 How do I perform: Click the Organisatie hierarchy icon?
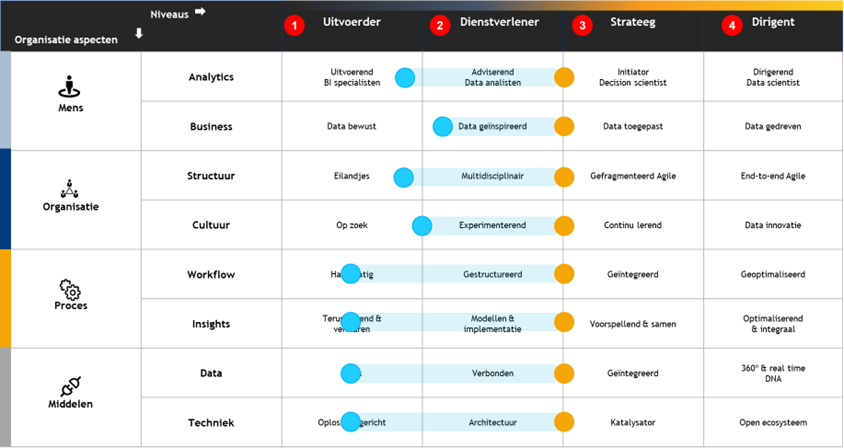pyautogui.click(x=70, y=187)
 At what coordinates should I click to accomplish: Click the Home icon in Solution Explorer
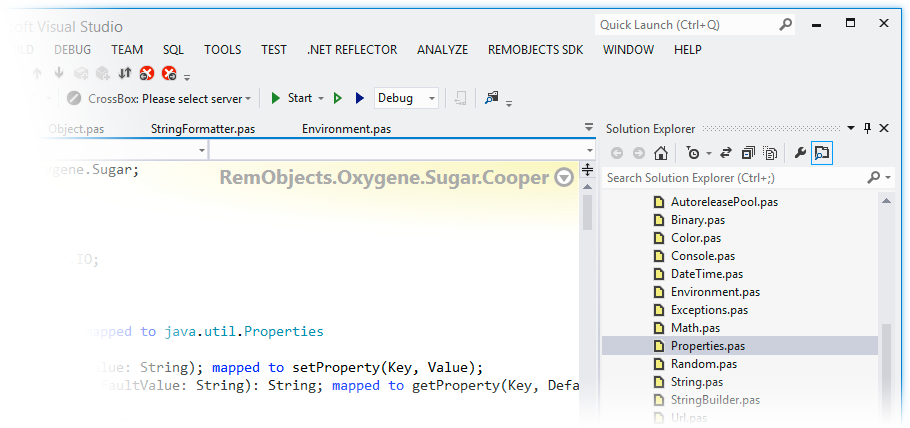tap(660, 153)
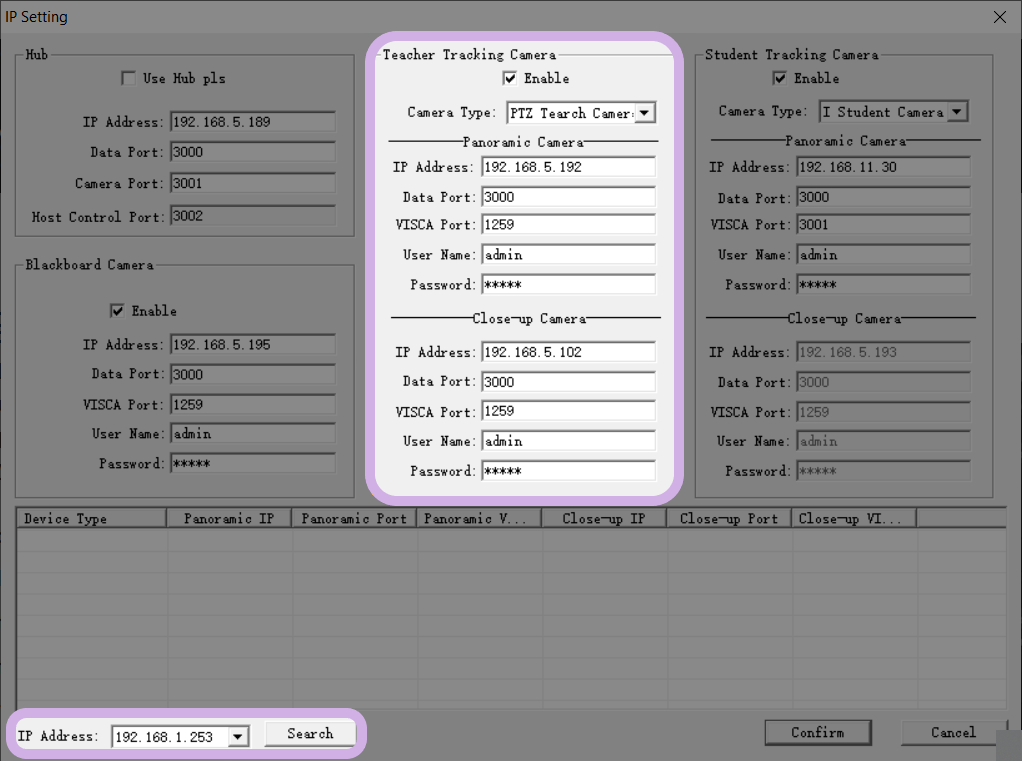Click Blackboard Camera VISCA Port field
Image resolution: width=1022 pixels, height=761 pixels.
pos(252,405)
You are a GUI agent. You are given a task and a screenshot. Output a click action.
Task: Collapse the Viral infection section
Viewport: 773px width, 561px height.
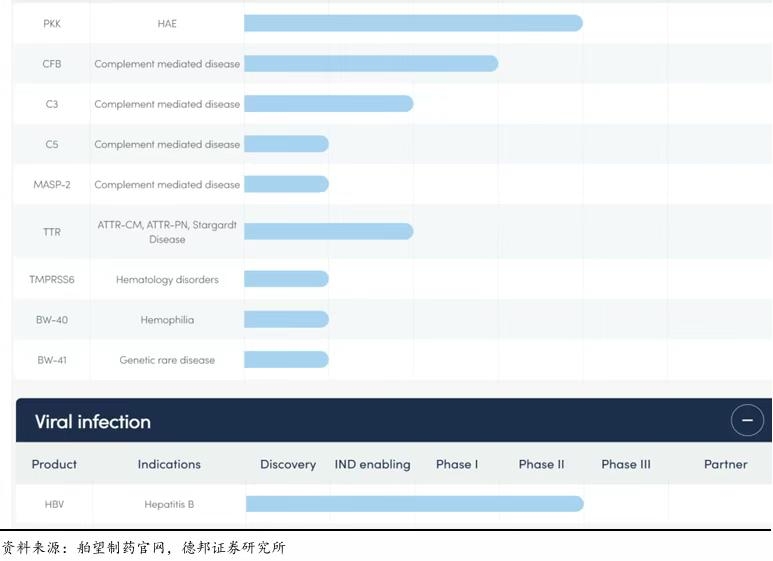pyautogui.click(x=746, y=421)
-*-*-
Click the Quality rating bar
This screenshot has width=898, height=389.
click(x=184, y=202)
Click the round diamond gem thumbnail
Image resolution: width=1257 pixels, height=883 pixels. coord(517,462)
-*-*-
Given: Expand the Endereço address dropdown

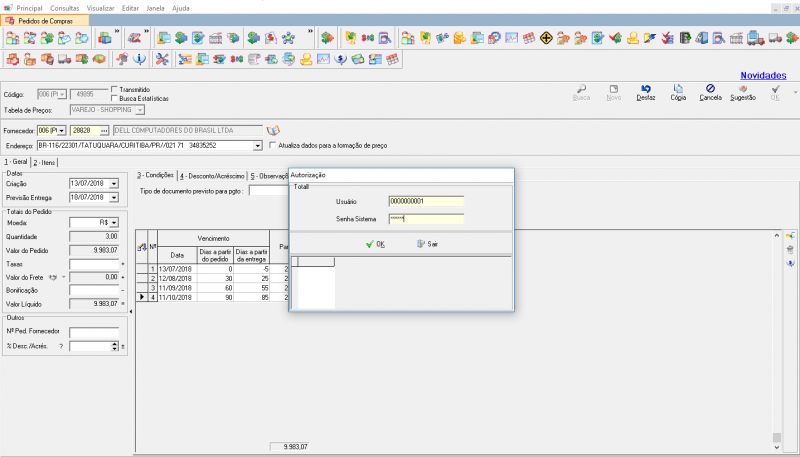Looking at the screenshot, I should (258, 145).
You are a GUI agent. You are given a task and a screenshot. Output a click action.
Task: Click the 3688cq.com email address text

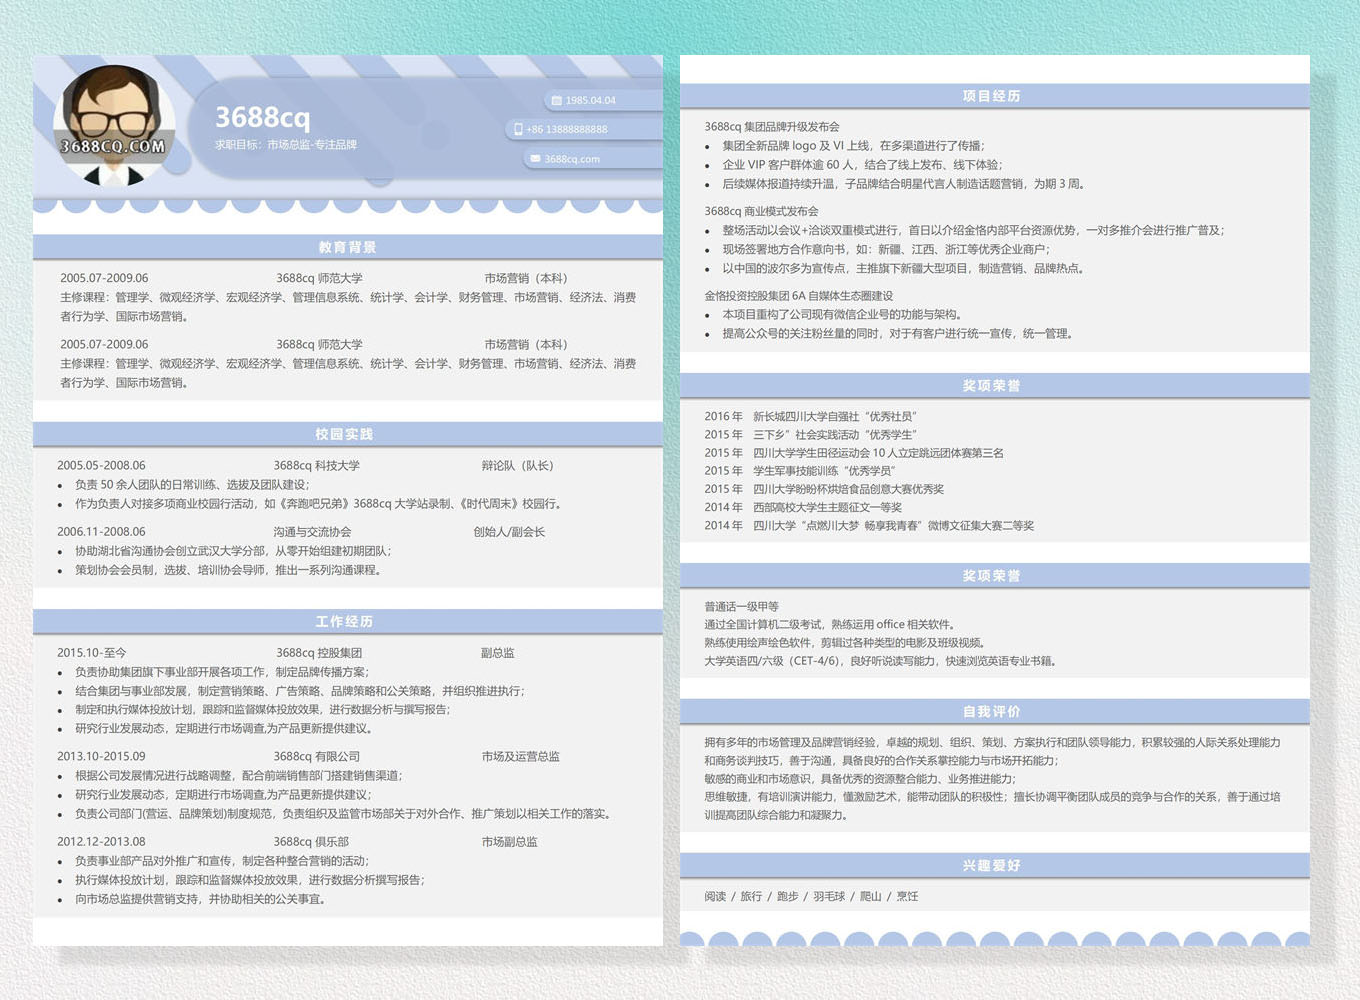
-*-*-
* [Exercise objective] For the data above, set down exactly the lines from the line with "How do I perform: Click" to the line with "Task: Collapse the Viral infection section", both included, leaving pictures out.

* [Solution to this task]
 How do I perform: Click the Organisatie hierarchy icon?
pyautogui.click(x=70, y=187)
 At what coordinates should I click to accomplish: Click the Home icon in Solution Explorer
tap(660, 153)
Click Blackboard Camera VISCA Port field
Image resolution: width=1022 pixels, height=761 pixels.
pos(252,405)
You are a GUI agent. You are given a task and a screenshot. Output a click action.
Task: Collapse the Viral infection section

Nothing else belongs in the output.